-- Task description --
Replace "Firewall" with "Network" in the entries below, leaving everything else unchanged.

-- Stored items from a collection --
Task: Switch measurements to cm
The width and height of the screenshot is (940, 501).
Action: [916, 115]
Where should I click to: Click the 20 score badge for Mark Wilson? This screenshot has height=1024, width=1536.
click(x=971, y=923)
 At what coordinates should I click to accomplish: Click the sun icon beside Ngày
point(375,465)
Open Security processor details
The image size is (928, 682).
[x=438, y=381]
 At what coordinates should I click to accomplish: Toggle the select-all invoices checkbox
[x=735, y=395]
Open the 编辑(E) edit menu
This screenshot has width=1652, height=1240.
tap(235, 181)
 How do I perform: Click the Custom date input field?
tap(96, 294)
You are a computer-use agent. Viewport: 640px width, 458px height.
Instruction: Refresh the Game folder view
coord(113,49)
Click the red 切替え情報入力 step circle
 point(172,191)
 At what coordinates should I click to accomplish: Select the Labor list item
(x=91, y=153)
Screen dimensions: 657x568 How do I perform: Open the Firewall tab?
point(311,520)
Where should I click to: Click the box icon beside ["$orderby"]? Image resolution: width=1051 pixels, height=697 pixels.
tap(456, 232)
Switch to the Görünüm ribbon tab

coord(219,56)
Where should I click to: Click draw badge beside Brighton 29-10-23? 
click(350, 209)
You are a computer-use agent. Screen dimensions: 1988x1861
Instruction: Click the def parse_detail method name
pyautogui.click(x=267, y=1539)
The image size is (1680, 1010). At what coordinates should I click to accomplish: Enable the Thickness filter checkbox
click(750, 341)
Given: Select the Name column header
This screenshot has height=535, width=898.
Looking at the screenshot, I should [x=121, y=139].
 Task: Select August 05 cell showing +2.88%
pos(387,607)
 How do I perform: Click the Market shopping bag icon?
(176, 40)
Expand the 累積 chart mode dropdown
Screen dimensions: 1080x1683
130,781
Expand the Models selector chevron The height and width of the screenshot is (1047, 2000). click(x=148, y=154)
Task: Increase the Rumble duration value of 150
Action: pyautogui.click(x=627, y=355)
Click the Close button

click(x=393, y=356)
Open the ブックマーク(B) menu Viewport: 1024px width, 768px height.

-- Task answer --
Task: Switch measurements to cm
The width and height of the screenshot is (940, 501).
Action: [916, 115]
Where should I click to: Click the 20 score badge for Mark Wilson? This screenshot has height=1024, width=1536.
click(x=971, y=923)
 At what coordinates should I click to accomplish: Click the sun icon beside Ngày
point(375,465)
Open Security processor details
The image size is (928, 682).
[x=438, y=381]
 At what coordinates should I click to accomplish: Toggle the select-all invoices checkbox
[x=735, y=395]
Open the 编辑(E) edit menu
This screenshot has width=1652, height=1240.
tap(235, 181)
 How do I perform: Click the Custom date input field?
tap(96, 294)
You are a computer-use agent. Viewport: 640px width, 458px height.
Instruction: Refresh the Game folder view
coord(113,49)
Click the red 切替え情報入力 step circle
 point(172,191)
 At what coordinates should I click to accomplish: Select the Labor list item
(x=91, y=153)
Screen dimensions: 657x568 How do I perform: Open the Network tab?
point(311,520)
Where should I click to: Click the box icon beside ["$orderby"]? Image resolution: width=1051 pixels, height=697 pixels.
tap(456, 232)
Switch to the Görünüm ribbon tab

coord(219,56)
Where should I click to: Click draw badge beside Brighton 29-10-23? 
click(350, 209)
You are a computer-use agent. Screen dimensions: 1988x1861
Instruction: Click the def parse_detail method name
pyautogui.click(x=267, y=1539)
The image size is (1680, 1010). At what coordinates should I click to accomplish: Enable the Thickness filter checkbox
click(750, 341)
Given: Select the Name column header
This screenshot has height=535, width=898.
Looking at the screenshot, I should [x=121, y=139].
 Task: Select August 05 cell showing +2.88%
pos(387,607)
 How do I perform: Click the Market shopping bag icon?
(176, 40)
Expand the 累積 chart mode dropdown
Screen dimensions: 1080x1683
130,781
Expand the Models selector chevron The height and width of the screenshot is (1047, 2000). click(x=148, y=154)
Task: Increase the Rumble duration value of 150
Action: pyautogui.click(x=627, y=355)
Click the Close button

click(x=393, y=356)
Open the ブックマーク(B) menu Viewport: 1024px width, 768px height.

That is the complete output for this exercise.